LambdaVM - A Programmable Virtual CPU Written as an Untyped Lambda Calculus Term

LambdaVM is a programmable virtual CPU written as a closed untyped lambda calculus term. It supports an extended version of the ELVM instruction set and architecture written by Shinichiro Hamaji. Using LambdaVM, you can enjoy assembly programming to write programs in untyped lambda calculus.

LambdaVM supports 8 instructions including standard I/O and virtual memory operations, and has an arbitrarily configurable ROM/RAM address size and word size, and an arbitrarily configurable number of registers.

Despite its rather rich capability, LambdaVM's lambda term is quite small. Here is its entire lambda term written in plaintext:

LambdaVM = \x.\y.\z.\a.\b.((\c.((\d.((\e.((\f.((\g.((\h.(a ((\i.(i (d (\j.\k.(k 
(\l.\m.\n.\o.(o k (j m))) k)) a) (\j.(i z (d (\k.\l.\m.\n.\o.\p.((\q.((\r.((\s.(
n (\t.\u.\v.\w.v) (\t.t) (\t.\u.\v.u) (\t.\u.u) (o (\t.\u.\v.(o (k l m) p)) o) (
n (\t.\u.((\v.(t (\w.\A.\B.((\C.(A (C B) (s B C))) (\C.\D.(w (D ((\E.(m (\F.\G.\
H.(E (y (\I.\J.(J (\K.\L.K) I)) F) G)) (E c m))) (\E.\F.(r B E (k l F u o)))) (\
E.(E (y (\F.(F (\G.\H.H))) C) (v p))) A) (D (\E.\F.\G.\H.((\I.(F (I G) (s G I)))
 (s H (\I.\J.(E (e I C) (q J) (v p))))))) (D (\E.\F.((\G.(f (\H.\I.I) (E (s F e 
C)) G G (\H.(r F)))) c)) v) (q C) (h l C (r D) v) (s D (g l C) k m u o p) (D (\E
.\F.(s E (f F F) C (\G.(r E)))) v) (r D C v))))))) (k l m u o)))))) (h p))) (g p
))) (\q.(h j q (\r.(r (k l m) p))))))))))) (\i.\j.(d (\k.\l.\m.\n.(l (\o.\p.\q.(
m (\r.\s.\t.(k l s (\u.\v.(k v s (\w.(n (\A.(A u w)))))))) (l n))) (n l l))) i c
 (\k.\l.(j k)))) b) (\i.\j.j))) (d (\h.\i.\j.\k.(i (\l.\m.\n.(j (\o.\p.\q.(o (h 
l) (h m) p k)) (k i))) (k c)))))) (d (\g.\h.\i.\j.\k.(i (\l.\m.\n.((\o.(h (\p.\q
.\r.(l (h o) (o q p))) (o (\p.\q.q) (\p.\q.q)))) (\o.(g o m j (\p.\q.(l (k (\r.(
r p q))) (k (\r.(r q p))))))))) (k j)))))) (d (\f.\g.\h.\i.\j.\k.(i (\l.\m.\n.(j
 (\o.\p.(f g h m p (\q.\r.((\s.((\t.((\u.((\v.(t s q (v (\w.\A.w)) (v (\w.\A.A))
)) (t q (q (\v.\w.w) (\v.\w.v)) (u (\v.\w.v)) (u (\v.\w.w))))) (\u.\v.(k v (\w.(
w u r)))))) (\t.\u.(l (s t u) (s u t))))) (h o (o (\s.\t.t) (\s.\t.s))))))))) (k
 g i)))))) (d (\e.\f.\g.(f (\h.\i.\j.(g (\k.\l.((\m.(h (k m (\n.\o.\p.o)) (k (\n
.\o.\p.p) m))) (e i l))))) (\h.\i.\j.h)))))) (\d.((\e.(d (e e))) (\e.(d (e e))))
))) ((\c.(y c (x c (\d.\e.e)))) (\c.\d.(d (\e.\f.e) c))))
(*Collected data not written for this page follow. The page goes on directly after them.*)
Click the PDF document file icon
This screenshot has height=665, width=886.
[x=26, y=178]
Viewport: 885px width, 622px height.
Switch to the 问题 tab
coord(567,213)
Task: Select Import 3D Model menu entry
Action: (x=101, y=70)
Shown here is a lambda calculus term featuring a RAM unit with 8 instructions including I/O and memory operations. With LambdaVM, you can write an assembly program that runs on this virtual machine.

The image on the top of this repo is LambdaVM's lambda calculus diagram.

Various designs for LambdaVM are borrowed from Kunihiko Sakamoto's UnlambdaVM (in Japanese), with many modifications. Details are described later.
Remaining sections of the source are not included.